Time series of cumulative land rebound under the three exploitation schemes: (a) observation point 1#, (b) observation point 2#, and (c) observation point 3#.

Figure 16

Contour map of cumulative land subsidence derived from the medium scheme (unit: mm): (a) 2020 and (b) 2030.

Figure 16

Contour map of cumulative land subsidence derived from the medium scheme (unit: mm): (a) 2020 and (b) 2030.

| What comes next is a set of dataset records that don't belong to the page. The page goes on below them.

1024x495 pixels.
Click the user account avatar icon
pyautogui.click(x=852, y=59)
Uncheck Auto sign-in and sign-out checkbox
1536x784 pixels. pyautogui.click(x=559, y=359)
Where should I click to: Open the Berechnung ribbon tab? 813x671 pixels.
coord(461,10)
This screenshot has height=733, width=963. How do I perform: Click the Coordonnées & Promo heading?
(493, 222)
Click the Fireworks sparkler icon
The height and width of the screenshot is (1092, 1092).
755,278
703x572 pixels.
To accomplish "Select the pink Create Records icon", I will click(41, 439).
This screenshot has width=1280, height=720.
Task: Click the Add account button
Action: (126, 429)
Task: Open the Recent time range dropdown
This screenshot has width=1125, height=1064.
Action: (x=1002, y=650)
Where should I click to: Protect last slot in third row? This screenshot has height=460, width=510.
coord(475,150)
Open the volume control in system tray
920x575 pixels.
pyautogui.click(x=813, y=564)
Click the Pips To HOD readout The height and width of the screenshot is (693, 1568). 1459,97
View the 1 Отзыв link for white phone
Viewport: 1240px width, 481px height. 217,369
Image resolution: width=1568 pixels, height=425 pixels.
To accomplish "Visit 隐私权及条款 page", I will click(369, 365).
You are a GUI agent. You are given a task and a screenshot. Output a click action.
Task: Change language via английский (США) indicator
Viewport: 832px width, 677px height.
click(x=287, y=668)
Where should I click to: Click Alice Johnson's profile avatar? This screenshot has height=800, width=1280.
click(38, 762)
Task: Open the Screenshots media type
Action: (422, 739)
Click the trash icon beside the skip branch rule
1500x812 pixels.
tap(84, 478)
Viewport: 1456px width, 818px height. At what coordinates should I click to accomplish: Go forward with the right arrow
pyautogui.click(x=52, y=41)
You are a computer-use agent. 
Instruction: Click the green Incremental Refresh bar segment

Taking the medium scheme as an example, the cumulative land rebound in the water intake area was 44 mm in 2020, 68 mm in 2030, and the average annual land rebound during short-term planning years was 6.04 mm/a, bigger than that during long-term planning years, which was about 2.41 mm/a. Figure 16 shows the contour maps of cumulative land subsidence derived from the medium scheme. It can be seen from the spatial distribution of cumulative land subsidence that the land rebound of Urban City was the largest, while the land rebound of Tanggu District and Hangu District was the smallest, which indicated that the exploitation in these areas should be further reduced and controlled.

CONCLUSIONS

The following conclusions are drawn:

  • (1)

    The groundwater table of different layers had an increasing trend under the three exploitation schemes for different planning level years. The water table increment of aquifers III, V, and VI was relatively big, while the increment of aquifers II and IV was relatively small. In 2020, the water table appears to be in a state of gradual recovery, and groundwater funnels disappear along with the funnels in aquifers III and IV located in Jinnan District. In 2030, groundwater in all deep layers appeared as a spatial flow from northwest to southeast, and the groundwater table recovered further.

  • (2)

    The deep groundwater table of aquifer II under the medium scheme in the vast majority of the water intake area rose obviously, especially for areas with groundwater funnels, such as the west of Hangu District and the border region between Jinnan and Dongli District; the rise of the water table in these regions was extremely obvious, even over 25 m. In Tanggu District and Dongli District, and the border region between Xiqing District and Jinghai County, the water table declined first and then rose. The water table variation of other layers was similar to that of aquifer II.

  • (3)

    For land subsidence, the land surface in the water intake area also rebounded under the three exploitation schemes. The exploitation of groundwater had a direct impact on land subsidence. The cumulative land rebound of the high scheme in 2030 was even smaller than that of the medium scheme in 2020. In addition, the land rebound rate of long-term years was much smaller than that of short-term years.

  • (4)

    The cumulative land rebound under the medium scheme in the water intake area was 44 mm in 2020, 68 mm in 2030, and the average annual land rebound during short-term planning years was 6.04 mm/a, bigger than that during long-term planning years, which was about 2.41 mm/a. The land rebound of Urban City was the largest, while the land rebounds of Tanggu District and Hangu District were the smallest.

  • (5)

    As a whole, among the three exploitation schemes the low scheme was the best; it could restore the water table and control land subsidence. In practice, the implementation of exploitation schemes should cause adjustment accordingly, based on supply and demand in the water intake area. From the perspective of regulating deep groundwater, all of the three schemes could achieve this goal, so the three schemes were reasonable and feasible.

  • (6)

    At present, many groundwater numerical models have been developed in different parts of the world, and have laid the foundations for the regulation mode of groundwater presented in this paper. The goal of groundwater regulation can be achievabed through these numerical models and the regulation schemes presented in this paper. Thus, the findings of this study are also very useful to other regions that have similar hydrologic geology problems.

ACKNOWLEDGEMENTS

The authors would like to acknowledge the financial support for this work provided by the National Key R&D Program of China (Grant no. 2016YFC0401407), the National Natural Science Foundation of China (Grant nos 51579169, 91647203, 91647111), and the Key Project of Tianjin Municipal Natural Science Foundation (Grant no. 15JCZDJC41400).